A relação entre teatro e
bilheteria é uma relação que, naturalmente, traduz o interesse da
produção teatral pelo público consumidor dos espetáculos. Se a sobrevivência
econômica do teatro hoje em dia não depende mais dessa relação, não significa, ou
não deveria significar, em todo o caso, que tenhamos que abrir mão do público
de uma forma tão geral e irrestrita (não nos servem porque não nos sustentam, não
nos servem porque não nos entendem). O teatro comercial, que está morto, e o
teatro não comercial que à época lhe fazia oposição estavam interessados em
plateias específicas, tinham planos para elas, um repertório, uma ideia qualquer
da função do teatro nesse mundo de meu Deus, que passava necessariamente pela aceitação ou
rejeição dessas plateias aos seus experimentos teatrais. Mas parece que agora não precisamos mais de ninguém...
(Continua)
O recurso incentivado é bom, fundamental. Mas acredito que deveria ser reservado a produções amadoras, ou a artistas iniciantes, ou a quem não tivesse condições de arcar com a produção. Preferencialmente, poderia contemplar espetáculos em teatros da periferia, contribuindo para fomentação e divulgação da arte nos meios mais populares. O teatro profissional precisa sair da zona de conforto e correr atrás da grana, vendendo-se com produto de consumo. Abraço, Gil.

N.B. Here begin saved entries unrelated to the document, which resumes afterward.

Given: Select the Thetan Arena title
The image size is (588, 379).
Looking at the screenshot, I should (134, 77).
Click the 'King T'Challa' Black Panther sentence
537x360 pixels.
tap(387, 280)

ResponderExcluirHá controvérsias... O teatro no mundo inteiro é incentivado. Poucos são os lugares do mundo onde alguns espetáculos conseguem viver com suas prórprias pernas. A conjuntura de produção mudou no mundo inteiro. Os custos são outros, a época é outra. A parte do teatro profissional que conseguiria sobreviver sem um aporte de dinheiro incentivado NO MUNDO é mínima. Seria condenar o teatro profissional carioca, a ser só os musicais que hoje são praticamente a única coisa que faz dinheiro por aqui. O fato é que, mesmo com dinheiro incentivado, não existe zona de conforto.